> From: suzmccarth [mailto:suzmccarth@...]


> I read it but I missed the part that might explain that the virama
> has a different nominal glyph (that thing that gets stuck on the
> keyboard) for Devanangari and Tamil. It also has two different
> actions in Devanagari and Tamil, creating conjunct consonants in the
> one and consonant clusters in the other. This information must be
> in Uniscribe since it is not in the encoding.

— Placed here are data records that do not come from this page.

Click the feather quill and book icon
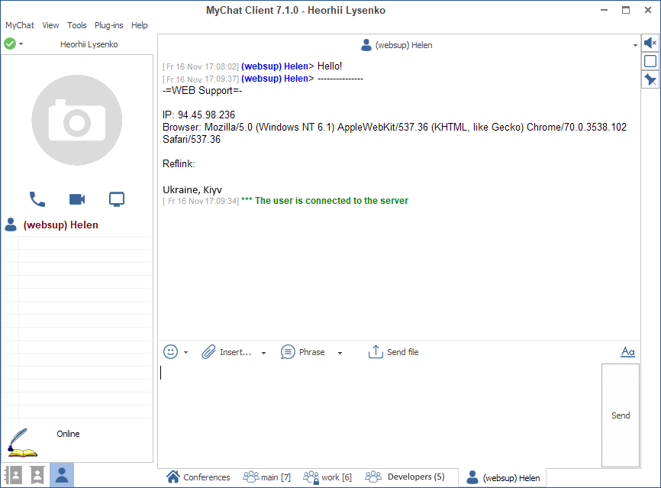The image size is (661, 488). tap(22, 442)
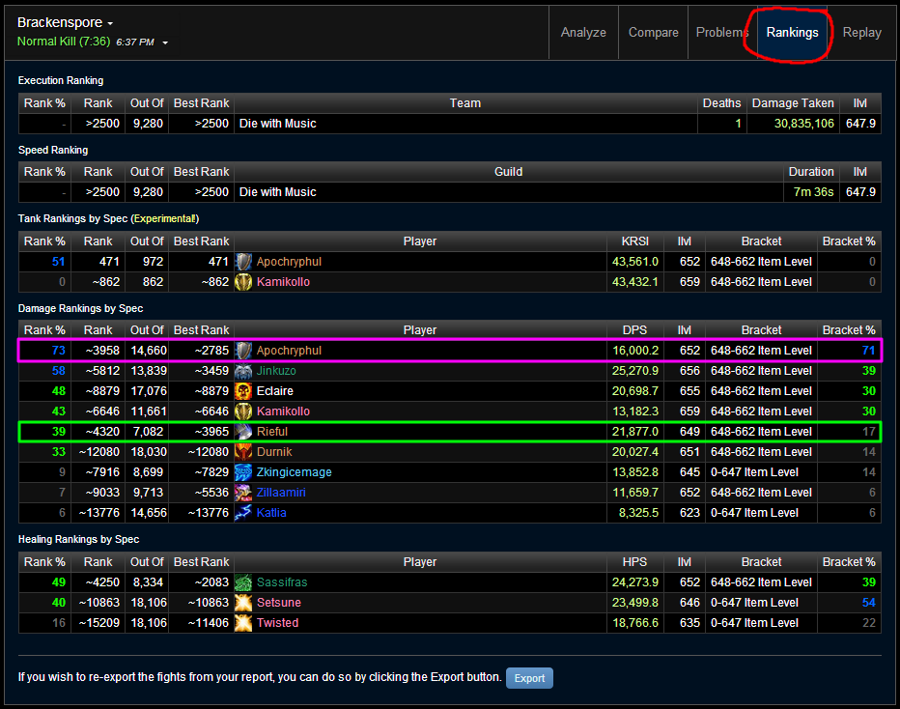
Task: Click the spec icon beside Twisted
Action: (243, 623)
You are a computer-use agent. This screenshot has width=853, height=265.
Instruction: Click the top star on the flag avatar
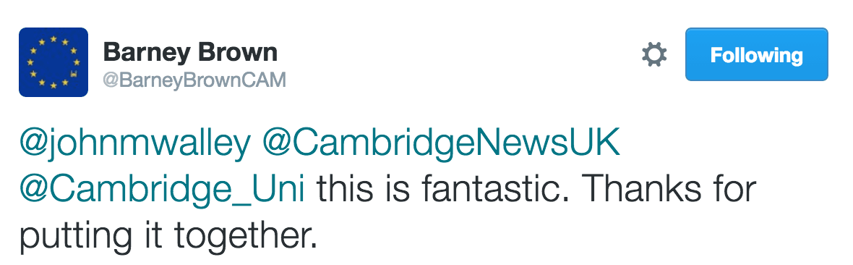tap(53, 39)
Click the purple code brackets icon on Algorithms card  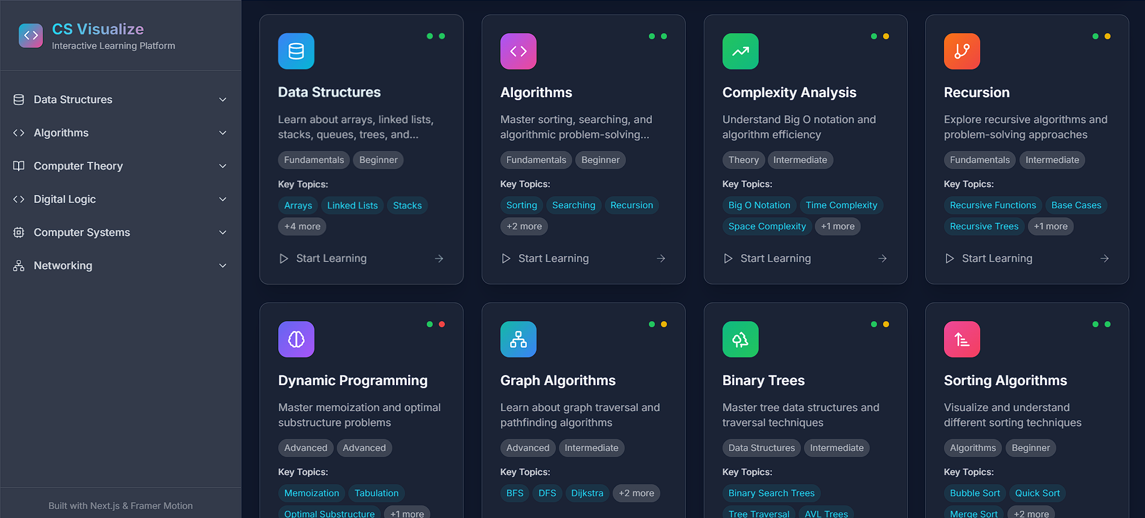[518, 51]
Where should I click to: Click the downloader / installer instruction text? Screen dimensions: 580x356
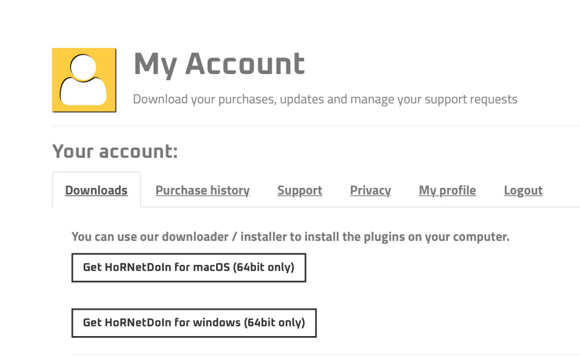click(x=290, y=237)
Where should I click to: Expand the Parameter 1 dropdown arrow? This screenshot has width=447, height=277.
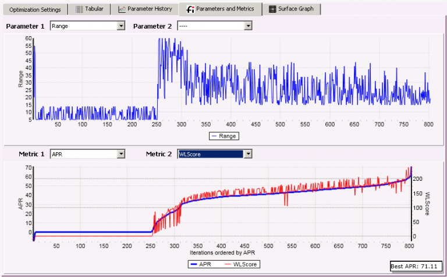click(121, 26)
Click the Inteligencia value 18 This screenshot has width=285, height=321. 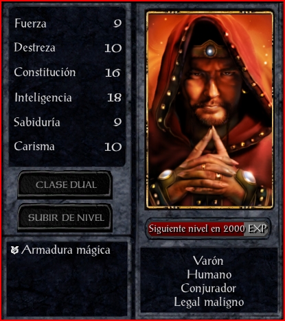[x=114, y=97]
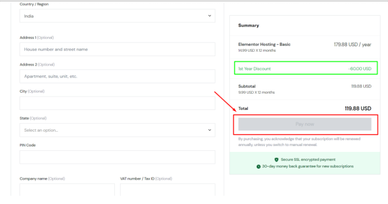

The virama has a function that, if abstracted, can be generalized across
all the scripts of South Asia (and beyond, in the case of some other
Indic scripts): when it occurs between two consonants, it causes some
conjoining effect. There are several conjoining behaviours, and the
scripts vary according to which of the various behaviours they employ. I
like to characterize them in terms of whether the preceding or following
consonant is altered.

So, assuming an encoded character sequence C1 + virama + C2, the way
most consonant clusters are written can be characterized in terms of the
categories:

C1-conjoining
- half forms (Devanagari and Gujarati)
- reph (several scripts)
C2-conjoining
- vattu (below) forms (typical of Kannada, Telugu, Oriya)
- post forms (e.g. Oriya yya-phalaa)
conjunct ligatures
non-conjoining
- overt halant
- chillu forms

Note that this is a rough typology, and there are plenty of things that
don't fit exactly. For instance, in some languages, reph can be placed
on a following independent vowel, ya-phalaa can be placed on a preceding
independent vowel, or consonants can ligate with a vowel matra* -- the
typology above doesn't attempt to capture all of these.

*BTW, note that terminology for Indic scripts is not used consistently.
The term "matra" is a good example of this. To a Hindi speaker, a matra
is a vowel mark appended to a consonant; to a Bengali speaker, the matra
is the head -- the line across the top.